[swift-evolution] [Proposal] Random Unification
Félix Cloutier
felixcloutier at icloud.com
Tue Sep 26 11:26:09 CDT 2017
> Le 26 sept. 2017 à 07:31, Xiaodi Wu via swift-evolution <swift-evolution at swift.org> a écrit :
>
> * The distinction to be made here is CSPRNGs versus non-cryptographically secure PRNGs, where CSPRNG : PRNG. “Reproducible” is not the right word. Based on my understanding, some CSPRNGs can be “reproducible” if the seed is known; what makes it cryptographically secure is that observing its previous *outputs* does not provide information useful to predict future outputs. Along those lines, it may be important to securely delete the seed from memory as soon as possible; there is some way of doing so in C (it’s used in the ChaCha20 reference implementation) but I don’t believe any way of doing so in Swift.
It's possible to use a CSPRNG-grade algorithm and seed it once to get a reproducible sequence, but when you use it as a CSPRNG, you typically feed entropy back into it at nondeterministic points to ensure that even if you started with a bad seed, you'll eventually get to an alright state. Unless you keep track of when entropy was mixed in and what the values were, you'll never get a reproducible CSPRNG.

▶ [WHAT TO WORK ON]
Copy the swift-evolution post about cryptographically secure random number generators word for word, from its subject line to its final sentence.

▶ [MATERIAL PROVIDED]
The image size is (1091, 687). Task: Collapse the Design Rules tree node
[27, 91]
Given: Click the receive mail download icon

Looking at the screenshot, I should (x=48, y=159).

▶ [WRITTEN SOLUTION]
[swift-evolution] [Proposal] Random Unification
Félix Cloutier
felixcloutier at icloud.com
Tue Sep 26 11:26:09 CDT 2017
> Le 26 sept. 2017 à 07:31, Xiaodi Wu via swift-evolution <swift-evolution at swift.org> a écrit :
>
> * The distinction to be made here is CSPRNGs versus non-cryptographically secure PRNGs, where CSPRNG : PRNG. “Reproducible” is not the right word. Based on my understanding, some CSPRNGs can be “reproducible” if the seed is known; what makes it cryptographically secure is that observing its previous *outputs* does not provide information useful to predict future outputs. Along those lines, it may be important to securely delete the seed from memory as soon as possible; there is some way of doing so in C (it’s used in the ChaCha20 reference implementation) but I don’t believe any way of doing so in Swift.
It's possible to use a CSPRNG-grade algorithm and seed it once to get a reproducible sequence, but when you use it as a CSPRNG, you typically feed entropy back into it at nondeterministic points to ensure that even if you started with a bad seed, you'll eventually get to an alright state. Unless you keep track of when entropy was mixed in and what the values were, you'll never get a reproducible CSPRNG.